Collected data entries

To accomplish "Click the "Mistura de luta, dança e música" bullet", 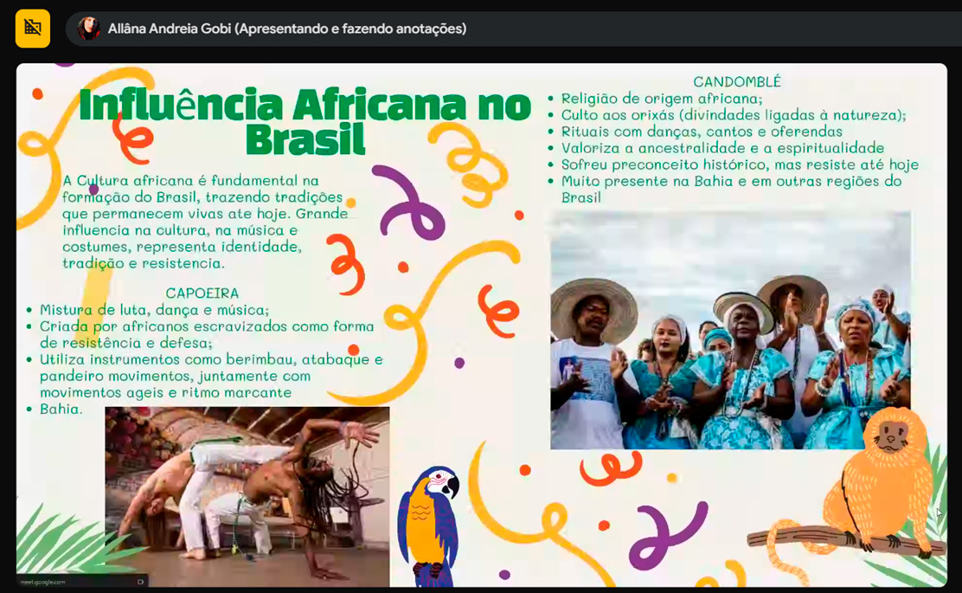I will 154,310.
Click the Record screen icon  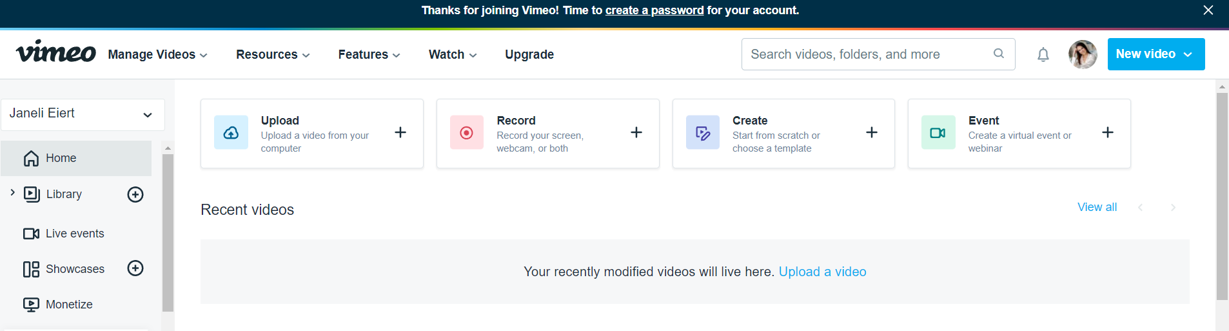(467, 133)

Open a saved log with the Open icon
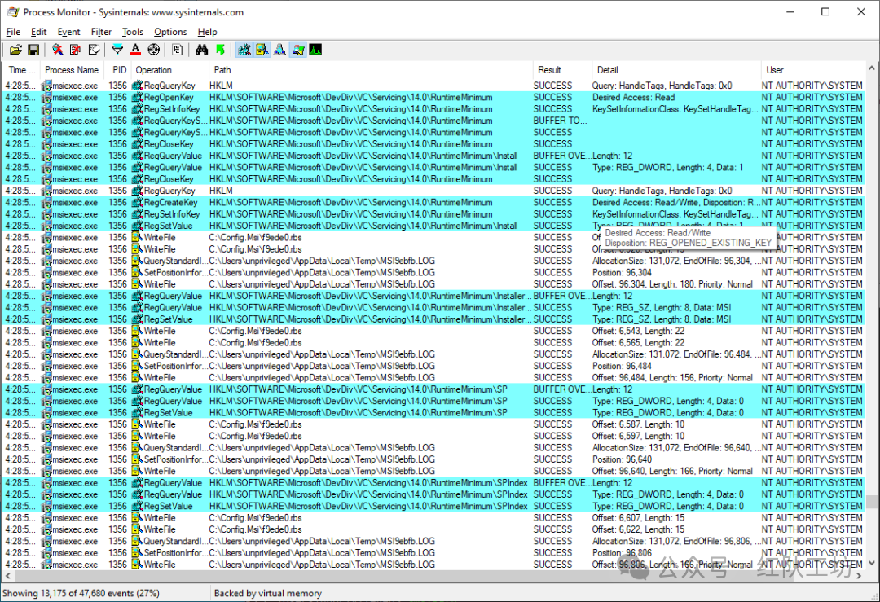point(15,50)
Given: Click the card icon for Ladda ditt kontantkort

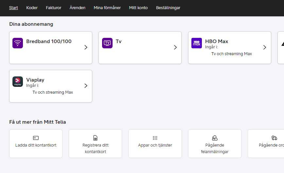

Directions
Retype exactly, please, the span from the line holding "Open a saved log with the Open icon" through the closing line of the data, both ends included, without the pictures.

Solution for this task
Open a saved log with the Open icon
point(15,50)
Given: Click the card icon for Ladda ditt kontantkort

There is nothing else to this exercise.